Beauvoir was the last home of Jefferson Davis and it was the site of his retirement. A National Historic Landmark, the complex includes the Jefferson Davis Presidential Library, the restored antebellum home, the Confederate Museum and veteran's cemetery on 51 landscaped acres fronting the Gulf of Mexico. Beauvoir, the Jefferson Davis Home and Presidential Library, is owned and operated by the Mississippi Division Sons of Confederate Veterans.


  • Beauvoir after restoration
    Beauvoir after restoration
  • Beauvoir (April 2006), 7 months after Hurricane Katrina
    Beauvoir (April 2006), 7 months after Hurricane Katrina

In 1877, Jefferson Davis was looking for a quiet retreat to write his books and papers.  While inspecting property on the Mississippi Gulf Coast, he paid a courtesy call on Mrs. Dorsey (a family friend).  He told her of his plans to try to find a place to write his books and papers.  She encouraged him to stay at Beauvoir in one of the two pavilions in front of Beauvoir House to write his books.  He agreed to do so only if he paid $50.00 a month for room and board.  After two years, he fell in love with the property and he wanted to buy it.  She in turn wanted to sell it to him, so they agreed upon a selling price of $5,500.00 dollars to be paid in three payments.  He made the first payment and six months later, Mrs. Dorsey died.  At that time he found out he was her sole heir and he eventually inherited the house along with other property.

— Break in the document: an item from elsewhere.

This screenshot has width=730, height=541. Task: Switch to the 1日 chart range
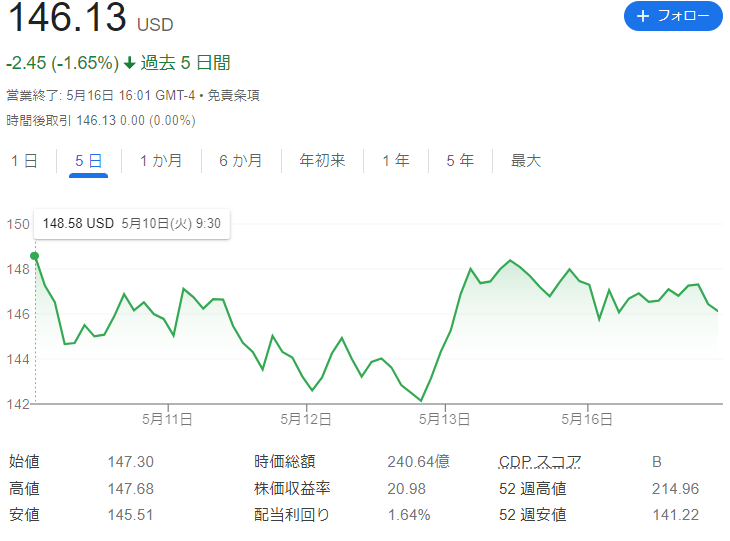click(x=24, y=160)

Jefferson Davis died in 1889.  His daughter, Winnie, then inherited the property and when she died in 1898, Varina, Jefferson Davis' widow inherited the property.  Mrs. Davis sold the property to the Mississippi Division of the Sons of Confederate Veterans with two stipulations.  The first was that the property be used for a Confederate Veterans Home for the veterans and or their widows at no charge to them and that was done from 1903 until 1957 when the last three widows were transferred to a private nursing home in Greenwood, Mississippi, when it was no longer practical to keep them at the site. The facility housed a maximum of 288 residents at any given time and cared for 1800 individuals in its 54 year existence.The second stipulation for the sale of the property was that it be used as a memorial to Jefferson Davis and the Confederate Soldier; and that has been done from 1903 until the present time.

     While at Beauvoir, Davis wrote two memoirs, The Rise and Fall of the Confederate Government published in 1881 followed by A Short History of The Confederate States of America in 1890.